» Dokument źródłowy:
* * * * *
Bory Dolnośląskie - kolejne przysiółki i inne zaułki
Niedziela, 21 grudnia 2014
Kategoria Nielicho, Odkrywczo
kilosy: | 73.50 | gruntow(n)e: | 0.50 |
czasokres: | śr. km/h: |
3 godz. zmarnowałem na zgrywanie pociągów i wiatru, ale bezskutecznie..
Koniec końców chciałem pojechać na drugi koniec B. Dlnśl. i stamtąd powrócić pociągiem, co udało mi się połowicznie - te przysiółki i zaułki są tak czasochłonne, że dojechałem tylko do połowy.
Gdy byłem w środku lasu, akurat zerwała się wichura 3x większa niż przez cały, wietrzny dzień, do tego z zacinającym deszczem, a jedyna droga powrotu wiodła oczywiście pod wiatr. :)) Co ciekawe, pod wiatr i deszcz jechało mi się niemal równie łatwo i ciepło, jak z wiatrem i bez deszczu. :O
Trochę przemokłem, trochę przewiało, nic specjalnego. ;) Ale wpadłem na Orlena, trochę podeschnąć i coś zjeść... akuratnie 3 "biednych" samochodziarzy zamawiało ciepłe hot-dogi i gorącą kawę, każden z osobna, bo każden przyjechał inszym samochodem. Gdyby przyjechali jednym, to bym pomyślał, że chyba szyby im się nie domykają, dach cieknie i ogrzewanie nie działa. ;)
Bynajmniej oni raczyli się na gorąco, a ja, cały mokry i przewiany, jeno słodyczami plus picie własne, o temp. zewnętrznej (+7).
Sprzedawczyni, widząc mnie w tak opłakanym ;) stanie rezolutnie, w swym mniemaniu, zaproponowała mi chociaż gorącą kawę, na co aż odskoczyłem, niczym wrzątkiem chluśnięty. ;D Na przyszłość ostentacyjnie dokupię sobie w takich sytuacjach ożywczego loda. ;D
Czas na foto (nie spać, zwiedzać ;) ):
Dąb Lach, ponoć 400 letni (imho starszy) - dojazd do Koloni Trzebień Mały © mors
Moje nowe "odkrycie". Tak, Lach, nie "Lech.
* * * * *
» Rekordy ze źródła danych:
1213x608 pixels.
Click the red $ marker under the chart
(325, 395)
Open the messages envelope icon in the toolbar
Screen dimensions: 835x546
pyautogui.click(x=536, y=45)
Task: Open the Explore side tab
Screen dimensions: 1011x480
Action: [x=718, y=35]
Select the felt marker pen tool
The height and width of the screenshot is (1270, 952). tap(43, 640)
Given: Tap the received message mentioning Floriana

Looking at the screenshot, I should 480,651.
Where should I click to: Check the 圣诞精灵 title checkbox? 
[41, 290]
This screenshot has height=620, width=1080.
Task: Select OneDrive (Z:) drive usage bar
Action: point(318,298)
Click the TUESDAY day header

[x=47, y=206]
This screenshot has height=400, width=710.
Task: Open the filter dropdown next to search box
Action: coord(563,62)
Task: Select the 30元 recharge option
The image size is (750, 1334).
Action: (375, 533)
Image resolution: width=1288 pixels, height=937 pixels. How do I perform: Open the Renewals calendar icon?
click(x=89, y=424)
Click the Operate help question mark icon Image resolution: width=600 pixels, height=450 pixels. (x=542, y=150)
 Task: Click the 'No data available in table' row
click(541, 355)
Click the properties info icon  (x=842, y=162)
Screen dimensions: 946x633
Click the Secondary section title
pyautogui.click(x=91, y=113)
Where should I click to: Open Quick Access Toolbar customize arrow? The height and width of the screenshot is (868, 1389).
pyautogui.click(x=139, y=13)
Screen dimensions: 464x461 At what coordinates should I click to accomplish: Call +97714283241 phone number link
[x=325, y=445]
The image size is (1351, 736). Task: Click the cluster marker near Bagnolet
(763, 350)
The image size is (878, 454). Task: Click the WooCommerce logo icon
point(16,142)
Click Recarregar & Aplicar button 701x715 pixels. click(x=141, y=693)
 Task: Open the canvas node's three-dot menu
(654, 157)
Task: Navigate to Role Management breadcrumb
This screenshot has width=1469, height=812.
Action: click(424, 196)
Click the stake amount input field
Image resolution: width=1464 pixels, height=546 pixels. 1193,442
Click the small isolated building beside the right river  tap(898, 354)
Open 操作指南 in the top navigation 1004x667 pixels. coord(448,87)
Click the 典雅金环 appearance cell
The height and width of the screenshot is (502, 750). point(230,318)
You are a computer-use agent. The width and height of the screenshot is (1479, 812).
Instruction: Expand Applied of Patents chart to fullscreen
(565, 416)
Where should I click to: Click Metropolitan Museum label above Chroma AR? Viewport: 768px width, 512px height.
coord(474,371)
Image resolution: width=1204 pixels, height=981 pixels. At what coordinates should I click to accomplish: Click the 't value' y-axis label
* * * * *
» Treść polecenia 1:
Proszę przetłumaczyć na język angielski następujące zdanie z wpisu o Borach Dolnośląskich: „Co ciekawe, pod wiatr i deszcz jechało mi się niemal równie łatwo i ciepło, jak z wiatrem i bez deszczu.”
» Treść polecenia 2:
Proszę zwrócić bez zmian fragment wpisu o Borach Dolnośląskich od słów „Gdy byłem w” do słów „nie działa. ;)”.
» Treść polecenia 3:
Proszę wznowić wpis o Borach Dolnośląskich i pisać go dalej od jego ostatniego zdania.

» Prawidłowa odpowiedź 1:
Interestingly, riding into the wind and rain felt almost as easy and warm as riding with the wind and without rain.

» Prawidłowa odpowiedź 2:
Gdy byłem w środku lasu, akurat zerwała się wichura 3x większa niż przez cały, wietrzny dzień, do tego z zacinającym deszczem, a jedyna droga powrotu wiodła oczywiście pod wiatr. :)) Co ciekawe, pod wiatr i deszcz jechało mi się niemal równie łatwo i ciepło, jak z wiatrem i bez deszczu. :O
Trochę przemokłem, trochę przewiało, nic specjalnego. ;) Ale wpadłem na Orlena, trochę podeschnąć i coś zjeść... akuratnie 3 "biednych" samochodziarzy zamawiało ciepłe hot-dogi i gorącą kawę, każden z osobna, bo każden przyjechał inszym samochodem. Gdyby przyjechali jednym, to bym pomyślał, że chyba szyby im się nie domykają, dach cieknie i ogrzewanie nie działa. ;)

» Prawidłowa odpowiedź 3:
Wiek szacowano chyba z 50 lat temu, bo i tabliczka zmurszała i proporcje względem Chrobrego sugerują >400.
Niestety, drzewko dużo raczej już nie pociągnie - toczy go obficie próchnica (od wewnątrz), wiele konarów stracił już dawno, a sporo gałęzi przycięto zupełnie niedawno - zapewne pielęgnacyjnnie, ale większość z przyciętych była zdrowa, więc czegoś tu nie rozumiem..
Ponadto wyczyszczono próchnicę (leży pod dębem), ale chyba tylko z konarów, bo główny pień nie jest zbytnio dostępny.
Bystre oko dostrzeże nawet na zdjęciu powiązanie konarów olbrzymimi sznurami i to z szerokimi podkładkami, coby się nie wrzynały.
Ten okaz rośnie "na końcu świata" - widoczna droga wiedzie do kilku domków na skraju Borów, a dalej nie ma nic (czyt. las i poligon). Nie ma także żadnych tablic info ani drogowskazów, więc podpalacze bez bardzo dokładnych map są bez szans. ;)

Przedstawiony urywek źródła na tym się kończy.